Before implementing the WRF, PAWSD looked into how similar communities funded future water development, as attorneys from Collins, Cockrel & Cole (Denver, Colo.) analyzed legal options. Near the end of 2005, the district board approved the fee.
While the question of the fee’s legality has come up before, the district recently asked Collins, Cockrel & Cole to weigh in again. As a result, the firm recently issued a memo supporting the district’s authority to impose such a fee.
“You have asked that we provide an opinion and analysis on the questions of: the District’s legal authority to impose its Water Resources Fee; and the District’s legal authority to construct a project that includes a water storage reservoir,” the memo began.
“In response to both questions posed above,” it continued, “it is our opinion that the Pagosa Area Water and Sanitation District (PAWSD) does have complete legal authority.”
Citing statutory authority to impose such a fee, the memo continued, “The District, through its Board of Directors, is expressly authorized to impose fees, including a water resource fee, under Title 32 of the Colorado Revised Statutes.” It added, “ … the District is authorized to fix, and from time to time to increase or decrease fees, rates, tolls, penalties or charges for services, programs or facilities furnished by the special district. … The board may pledge such revenue for the payment of any indebtedness of the special district.”
The eight-page memo went on to cite case law supporting Title 32 authority to impose such fees, even as Vega took exception to the document, particularly in reference to the terms “expressly authorized” in the paragraph above.

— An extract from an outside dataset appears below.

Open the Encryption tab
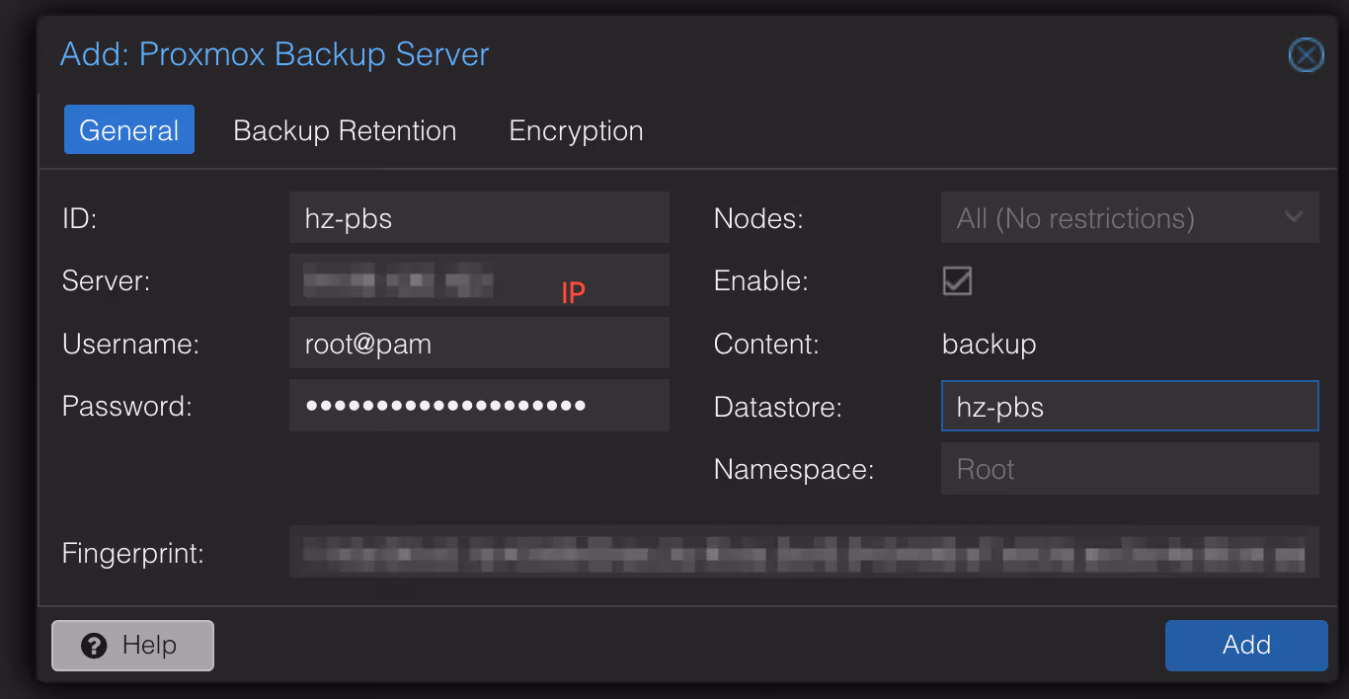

According to district personnel, another long and contentious discussion ensued, before the PAWSD board ultimately voted three-to-one to approve “sharing” travel expenses for Jenny Russell, a Telluride attorney known for questioning the legality of water resource fees. Russell has also represented opposing sides in past litigation with the district.
Apparently, the CWSPG has asked Russell to visit Pagosa Springs, address the panel and render her own opinion on the PAWSD fee.